Ein weiterer Mechanismus: Geschäftsführer vergleichen interne Gehälter mit internen Gehältern, nicht mit dem Markt. „Der Meister bekommt 62.000 Euro, also reichen 65.000 Euro für den Automatisierungstechniker." Nur: Der Meister ist seit 15 Jahren da. Der Techniker, den Sie brauchen, hat fünf parallele Angebote.
Die kognitive Dissonanz zeigt sich auch in der Kommunikation nach außen. Stellenanzeigen versprechen „spannende Automatisierungsprojekte" und „modernste Technik". Das Gehaltsband sagt: „Wir zahlen wie 2019." Kandidaten merken den Widerspruch im ersten Gespräch. Sie sagen höflich ab. HR interpretiert: „Markt ist schwierig." Der Markt interpretiert: „Die meinen es nicht ernst."
Was das für Sie bedeutet
- Verlängerte Vakanzen: Jeder Monat ohne Techniker kostet mehr als die Gehaltsdifferenz zum Markt.
- Externe Abhängigkeit: Dienstleister füllen Lücken zu Stundensätzen, die interne Festanstellung billiger wäre.
- Projektverzug: Automatisierungsprojekte rutschen, Serienstarts verschieben sich, Kunden warten.
- Image-Schaden intern: Bestehende Techniker merken, dass Marktgehälter draußen liegen. Dann kommen die nächsten Kündigungen.
- Falsche Einsparung: 8.000 Euro Gehalt gespart, 40.000 Euro Stillstand und Beraterkosten produziert.
- Entscheidungsblockade: GF und HR diskutieren über „Kultur" statt über Zahlen.

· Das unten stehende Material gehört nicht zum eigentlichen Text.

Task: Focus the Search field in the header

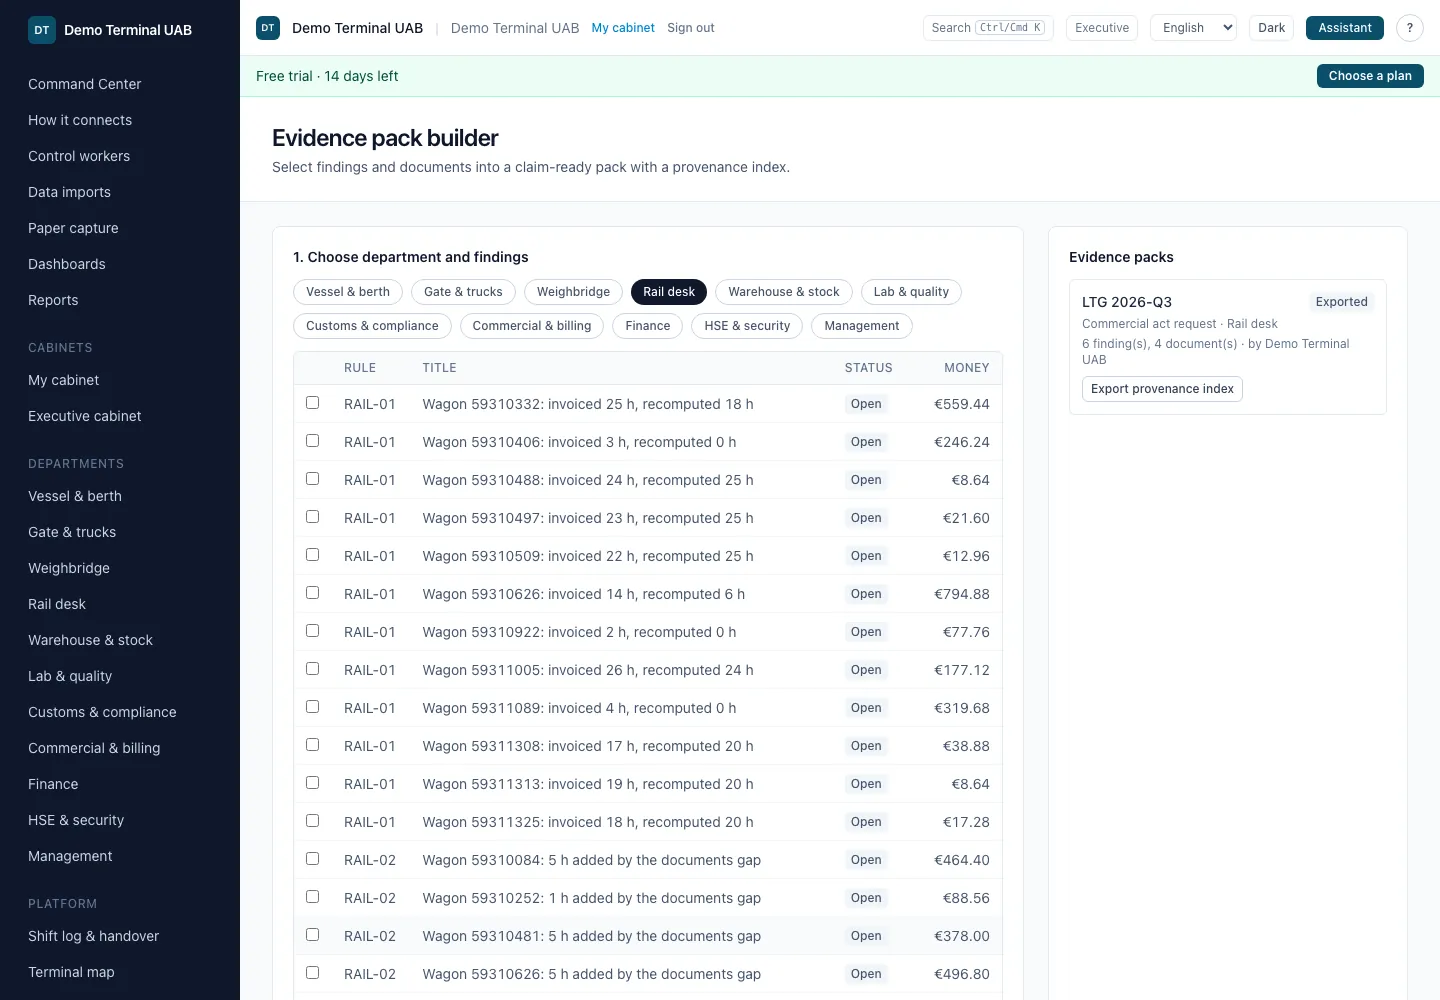Action: [x=988, y=28]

Der Automatisierungsbereich ist kein Kostenstellen-Experiment. Er ist oft der Hebel für Ihre Marge. Wer hier am Gehalt spart, spart am falschen Ende.
Ein Betrieb in Niedersachsen rechnete nach: Sechs Monate Vakanz am Automatisierungstechniker kosteten 180.000 Euro (externe Dienstleister, Stillstand, verpasste Serienfreigabe). Die Gehaltsdifferenz zum Markt hätte 12.000 Euro pro Jahr betragen. Der GF sagte später: „Wir haben nicht zu viel gezahlt, als wir endlich jemanden fanden. Wir haben zu lange zu wenig geboten." Die Dissonanz löste sich erst, als die Rechnung auf dem Tisch lag, nicht wenn die Überzeugung sich änderte.

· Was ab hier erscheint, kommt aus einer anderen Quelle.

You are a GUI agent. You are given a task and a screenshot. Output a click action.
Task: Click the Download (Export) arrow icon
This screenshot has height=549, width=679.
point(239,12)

Praxisimpulse für Geschäftsführer
Kognitive Dissonanz löst man nicht mit besseren Stellenanzeigen. Man löst sie mit ehrlicher Marktbeobachtung:
- Vergleichen Sie drei echte Marktangebote für vergleichbare Profile, nicht Gehaltsportale von 2021.
- Rechnen Sie die Vakanzkosten pro Monat gegen die Gehaltsdifferenz. Was ist teurer?
- Fragen Sie Ihre besten Techniker vertraulich: „Was müsste ein Nachfolger bekommen, damit es fair wirkt?"
- Trennen Sie Gehaltsbandbreiten nach Wertschöpfung, nicht nach Hierarchieebene.
- Setzen Sie eine Entscheidungsfrist: Nach 6 Wochen ohne Besetzung wird das Gehaltsmodell neu bewertet, nicht die Anforderungsliste.
Typische Umdeutungen in der GF-Runde lösen nichts: „Die wollen sowieso nur nach München." „Bei uns ist die Work-Life-Balance besser." „Der Markt beruhigt sich wieder." Keiner dieser Sätze rüstet Ihre Roboterzelle schneller. Sie reduzieren nur den psychischen Druck in der Besprechung, nicht die Vakanz in der Halle.
Ein Marktgehalt ist keine Schwäche. Es ist die Voraussetzung dafür, dass Ihre Automatisierung läuft, statt auf PowerPoint-Folien zu bleiben. Der erste Schritt ist oft nicht eine Gehaltserhöhung um 15 Prozent. Es ist die ehrliche Frage: Stimmt unsere Bandbreite noch, oder betreiben wir Selbsttäuschung?